I married my wife, Courtney, at 23. She had just turned 21. Probably not the best choice we could have made, money-wise, at the time, but it was definitely the right choice for us as a couple. My wife quit her job as a late shift cashier at a grocery store, against the wishes of her father, but we made a plan as to how we were going to afford to live on a small income, and we stuck to it. Having a second income would have been handy for poor college students, but as I worked days and she worked nights, being able to spend evenings together was more important to us than the extra money.

Because of this, we had to be frugal in other places. We spent probably less than a thousand dollars total on the wedding, including the dress. Our previous decisions also paid off in ways we couldn’t have anticipated at the time. We recently had our first child and my wife became a stay at home mom, but because we were already living on just my income the transition was easy.

We also tithe our local church, support missionaries, and give to charity. This comes to somewhere around 14% of our income before taxes. So after paying a mortgage, raising a family, and giving thousands to charity, how do we manage to save between 25 and 30% of a single-income salary? That’s exactly what this blog is here to do: to tell the story of how an average Christian Midwestern family can reach financial independence.

Financial Independence isn’t a race, it’s a slow burn.

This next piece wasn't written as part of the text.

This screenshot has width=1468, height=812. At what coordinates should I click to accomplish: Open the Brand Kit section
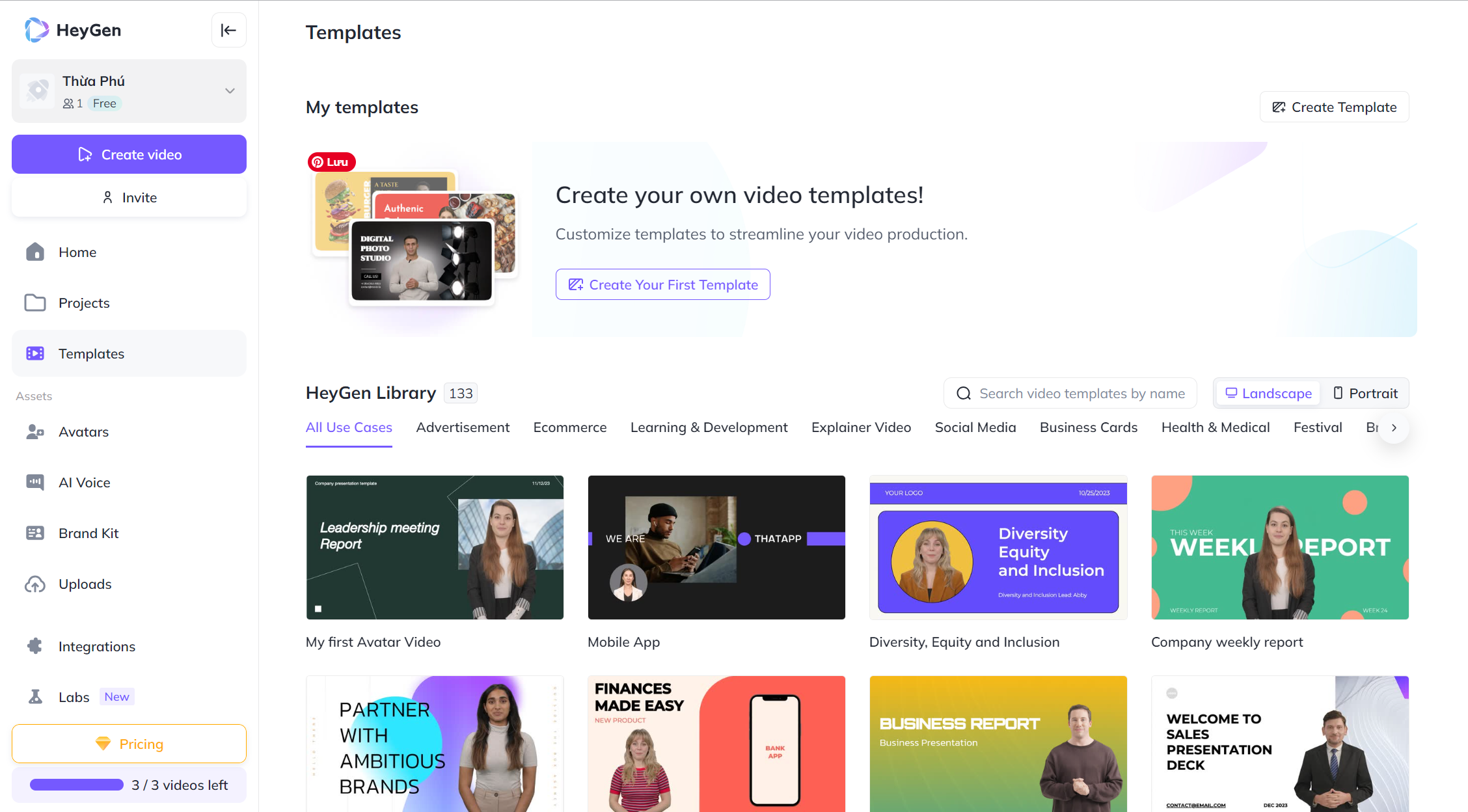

Consistency is the key to financial independence. Consistently earning, consistently saving, and consistently prioritizing what’s truly important over what’s not. The purpose of wisely managing your money is so that you have the freedom to do with it what you wish. Our priorities as a family have been:

  • Courtney to be the primary caregiver at home
  • Generous with our time and money at church
  • Saving for the future

This means we can’t be a dual-income family. It also means we can’t work 60-hour weeks because have other obligations. But it doesn’t mean we just have to settle for a typical 40-year career. As I write this first post, my laptop on one knee and an infant on the other, I’m reminded that the journey towards financial independence can be a slow burn. So if you’ve found yourself asking, “Where’s the fire?” when reading about the headlong sprint of FIRE celebrities, you’re not alone. But that doesn’t mean there’s not a space for us. Here’s to reaching our goals at our own pace, in the way that works best for us.

Hulk like raging fire. Thor like smoldering fire.